DOT has been employed six times during the chemotherapy, including a baseline and follow-up images 2 weeks after starting chemotherapy. The study is still ongoing, and several enrolled patients have yet to complete treatment and undergo surgery. However, the preliminary findings have been significant.
As reported at the San Antonio Breast Cancer Symposium in 2012,2 approximately 40% of patients were pathologic responders to neoadjuvant chemotherapy as measured by RCB, and 60% were nonresponders. Notably, 2-week changes in various DOT-derived parameters, such as Hb and HbO2, strongly correlated with pathologic response. At the 2013 San Antonio Breast Cancer Symposium, updated data will be presented.
In summary, the study has shown that 2-week changes in DOT-generated characteristics predict which patients are likely to have a pathologic response to neoadjuvant chemotherapy. The ultimate benefit of this imaging system may be that it gives physicians a tool to determine who is likely to respond at the time of surgery and who is not. This study is ongoing, as it has been expanded to include patients with different subtypes of breast cancer.

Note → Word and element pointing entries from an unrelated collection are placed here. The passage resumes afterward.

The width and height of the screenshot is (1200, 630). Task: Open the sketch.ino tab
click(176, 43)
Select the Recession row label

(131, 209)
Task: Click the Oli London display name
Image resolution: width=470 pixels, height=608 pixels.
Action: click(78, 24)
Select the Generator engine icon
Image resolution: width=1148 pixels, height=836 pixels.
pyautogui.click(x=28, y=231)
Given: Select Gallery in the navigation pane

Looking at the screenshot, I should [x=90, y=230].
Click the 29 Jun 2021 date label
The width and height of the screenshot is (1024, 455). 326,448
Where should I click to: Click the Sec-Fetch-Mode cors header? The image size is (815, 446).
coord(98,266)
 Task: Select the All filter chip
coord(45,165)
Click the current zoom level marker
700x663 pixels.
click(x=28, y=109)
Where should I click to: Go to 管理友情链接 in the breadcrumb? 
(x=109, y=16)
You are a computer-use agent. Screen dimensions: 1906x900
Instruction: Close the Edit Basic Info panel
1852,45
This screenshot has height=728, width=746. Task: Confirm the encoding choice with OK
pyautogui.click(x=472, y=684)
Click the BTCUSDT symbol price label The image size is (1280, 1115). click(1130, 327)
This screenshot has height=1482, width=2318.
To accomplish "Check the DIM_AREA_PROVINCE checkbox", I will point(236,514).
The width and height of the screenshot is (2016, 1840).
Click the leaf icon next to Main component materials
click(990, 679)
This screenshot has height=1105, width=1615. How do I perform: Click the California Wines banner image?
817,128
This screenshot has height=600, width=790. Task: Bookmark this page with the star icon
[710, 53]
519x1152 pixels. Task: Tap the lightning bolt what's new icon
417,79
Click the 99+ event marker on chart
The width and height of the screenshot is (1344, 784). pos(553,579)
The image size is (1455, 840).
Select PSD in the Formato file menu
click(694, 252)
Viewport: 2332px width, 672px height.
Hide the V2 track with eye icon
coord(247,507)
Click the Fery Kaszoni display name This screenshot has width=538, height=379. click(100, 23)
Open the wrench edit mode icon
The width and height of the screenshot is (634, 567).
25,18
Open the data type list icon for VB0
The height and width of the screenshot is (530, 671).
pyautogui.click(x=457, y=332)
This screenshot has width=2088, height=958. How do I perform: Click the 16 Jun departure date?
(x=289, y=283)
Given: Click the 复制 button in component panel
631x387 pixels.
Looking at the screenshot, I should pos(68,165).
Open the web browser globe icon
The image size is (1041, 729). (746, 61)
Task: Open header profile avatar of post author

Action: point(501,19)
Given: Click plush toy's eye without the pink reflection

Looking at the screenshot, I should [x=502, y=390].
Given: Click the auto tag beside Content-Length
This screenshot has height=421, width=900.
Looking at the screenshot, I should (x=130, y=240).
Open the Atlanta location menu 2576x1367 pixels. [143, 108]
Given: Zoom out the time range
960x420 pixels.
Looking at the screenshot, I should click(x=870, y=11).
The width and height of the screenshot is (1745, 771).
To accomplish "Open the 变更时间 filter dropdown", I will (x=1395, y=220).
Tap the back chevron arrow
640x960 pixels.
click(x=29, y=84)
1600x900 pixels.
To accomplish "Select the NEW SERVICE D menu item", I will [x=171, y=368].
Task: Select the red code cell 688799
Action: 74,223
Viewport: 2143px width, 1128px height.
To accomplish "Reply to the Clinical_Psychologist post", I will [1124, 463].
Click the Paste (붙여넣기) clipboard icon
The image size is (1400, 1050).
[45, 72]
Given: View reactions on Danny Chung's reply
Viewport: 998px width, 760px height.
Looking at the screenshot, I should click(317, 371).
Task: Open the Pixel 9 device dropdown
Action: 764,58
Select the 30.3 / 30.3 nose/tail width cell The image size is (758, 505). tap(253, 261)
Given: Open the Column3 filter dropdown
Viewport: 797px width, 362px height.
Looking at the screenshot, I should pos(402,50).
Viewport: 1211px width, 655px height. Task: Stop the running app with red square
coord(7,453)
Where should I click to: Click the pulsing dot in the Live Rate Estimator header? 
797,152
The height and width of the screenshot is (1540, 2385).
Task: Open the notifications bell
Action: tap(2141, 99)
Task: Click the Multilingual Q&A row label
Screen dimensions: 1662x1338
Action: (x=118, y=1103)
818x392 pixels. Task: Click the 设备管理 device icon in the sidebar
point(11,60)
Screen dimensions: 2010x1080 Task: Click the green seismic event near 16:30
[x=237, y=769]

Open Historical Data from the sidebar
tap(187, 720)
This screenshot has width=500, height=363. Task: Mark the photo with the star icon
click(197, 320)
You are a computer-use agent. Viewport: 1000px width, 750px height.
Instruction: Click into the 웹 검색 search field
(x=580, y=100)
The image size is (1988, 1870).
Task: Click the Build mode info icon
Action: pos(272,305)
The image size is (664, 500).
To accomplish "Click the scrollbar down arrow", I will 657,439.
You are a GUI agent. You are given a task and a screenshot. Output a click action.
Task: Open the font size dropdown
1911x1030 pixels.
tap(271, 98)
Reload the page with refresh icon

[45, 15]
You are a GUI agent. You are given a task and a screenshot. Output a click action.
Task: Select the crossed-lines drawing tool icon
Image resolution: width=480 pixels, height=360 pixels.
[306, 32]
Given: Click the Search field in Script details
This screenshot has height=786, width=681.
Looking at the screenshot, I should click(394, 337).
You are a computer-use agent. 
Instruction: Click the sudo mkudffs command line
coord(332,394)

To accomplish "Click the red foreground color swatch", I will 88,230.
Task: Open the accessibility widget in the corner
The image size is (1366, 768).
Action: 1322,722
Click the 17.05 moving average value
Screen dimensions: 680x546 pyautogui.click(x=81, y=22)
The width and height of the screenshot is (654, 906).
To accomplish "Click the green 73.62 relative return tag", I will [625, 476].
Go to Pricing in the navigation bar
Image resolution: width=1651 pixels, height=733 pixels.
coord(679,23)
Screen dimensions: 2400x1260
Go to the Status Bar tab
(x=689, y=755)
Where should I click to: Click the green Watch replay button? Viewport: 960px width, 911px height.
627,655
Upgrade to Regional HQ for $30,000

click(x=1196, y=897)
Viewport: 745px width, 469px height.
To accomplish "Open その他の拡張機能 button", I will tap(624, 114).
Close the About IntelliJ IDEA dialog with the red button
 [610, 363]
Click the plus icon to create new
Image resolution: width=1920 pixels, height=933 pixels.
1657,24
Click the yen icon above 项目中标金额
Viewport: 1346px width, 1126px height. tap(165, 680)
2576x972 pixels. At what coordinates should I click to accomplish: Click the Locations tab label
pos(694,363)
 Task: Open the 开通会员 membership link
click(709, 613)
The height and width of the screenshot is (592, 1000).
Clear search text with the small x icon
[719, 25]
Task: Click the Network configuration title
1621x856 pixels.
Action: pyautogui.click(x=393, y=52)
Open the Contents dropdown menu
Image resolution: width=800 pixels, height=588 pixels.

Starting in early 2014, a second study will use DOT to investigate how the imaging system predicts response to neoadjuvant bevacizumab plus chemotherapy in 25 patients with triple-negative or luminal B breast cancer. Specifically, the trial will seek to identify DOT-derived markers that can distinguish between responders and nonresponders to neoadjuvant antiangiogenic therapy, for which bevacizumab is the “gold standard.”
Researchers hypothesize that changes in DOT-derived parameters, after 14 days of bevacizumab, will associate with pathologic response at the time of surgery, as measured by the RCB score.
Although antiangiogenic drugs have shown promise, there are no biologic markers or clinical characteristics that identify which patients benefit from these therapies. Since some patients clearly benefit from these drugs, it is highly desirable to develop noninvasive biomarkers that predict patient response.